Billy McFarland, the supposedly wealthy co-organizer of the disastrous Fyre Festival, was released on Saturday on $300,000 bail. McFarland arrived at a court hearing with a public defender following his Friday arrest for wire fraud.
Facing the music on the fraud
“In order to procure these investments, McFarland provided materially false information,” acting Manhattan U.S. Attorney Joon Kim said.
“McFarland allegedly presented fake documents to induce investors to put over a million dollars into his company and the fiasco called the Fyre Festival,” he continued.
“Thanks to the investigative efforts of the FBI, McFarland will now have to answer for his crimes. As alleged, William McFarland promised a ‘life-changing’ music festival but delivered a disaster,” Kim added.
McFarland’s bail was set at $300,000. Even though Prosecutor Kristy J. Greenberg asked for $500,000 bail.
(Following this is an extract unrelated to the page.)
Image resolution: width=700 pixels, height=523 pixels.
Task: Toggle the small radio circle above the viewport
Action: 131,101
Stating it was clear McFarland ‘did not understand the gravity and severity of the charges until now.’
The promoter who offered guests shelling out major cash on a trip to the Bahamas filled with models and musicians, couldn’t afford his own defense attorney and was assigned a public defender Sabrina Shroff. Shroff said he didn’t have enough money for private lawyers.
The Fyre Festival fiasco
McFarland has been in the spotlight since the April collapse of his ultra-luxurious music event, Fyre Festival.
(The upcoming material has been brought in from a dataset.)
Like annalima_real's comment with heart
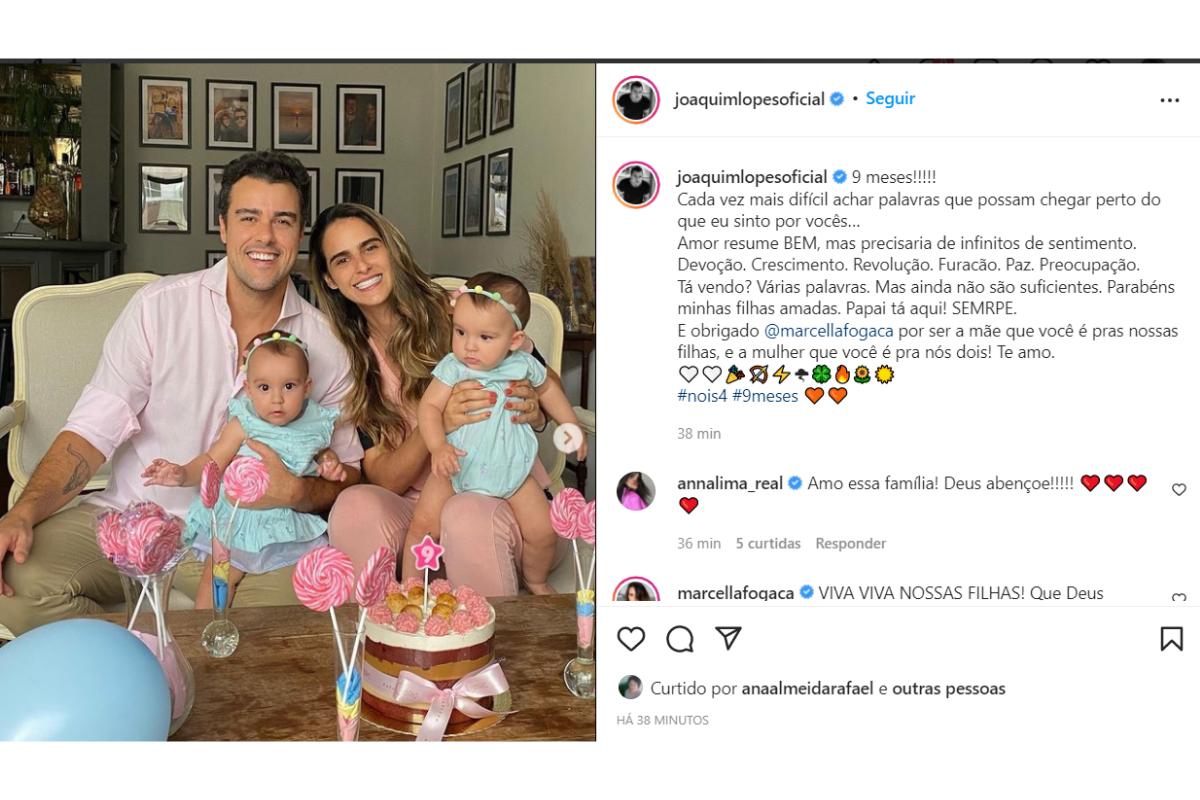(x=1178, y=490)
The poorly executed event, which was co-organized with Ja Rule, left hundreds of festival-goers stranded without proper accommodations, electricity and “barely any food.” The fiasco was also played out in real time across the media.
Frye Festival was billed as an ultra-luxurious event with major headlining acts like Blink 182, and Migos. It was set to take place in the Bahamas promising festival goers to even take a luxury swim with pigs.
In the wake of the fallout, McFarland hired a legal team to defend him against several civil lawsuits and retained a public relations firm to quell the media storm.
McFarland’s finances played a key role at Saturday’s bail-setting hearing. Shroff told officials then that McFarland had failed to adequately pay his previous lawyers.
Public defenders are utilized in cases of defendants who may not be able to hire a private attorney. He is expected to appear in court next on July 31.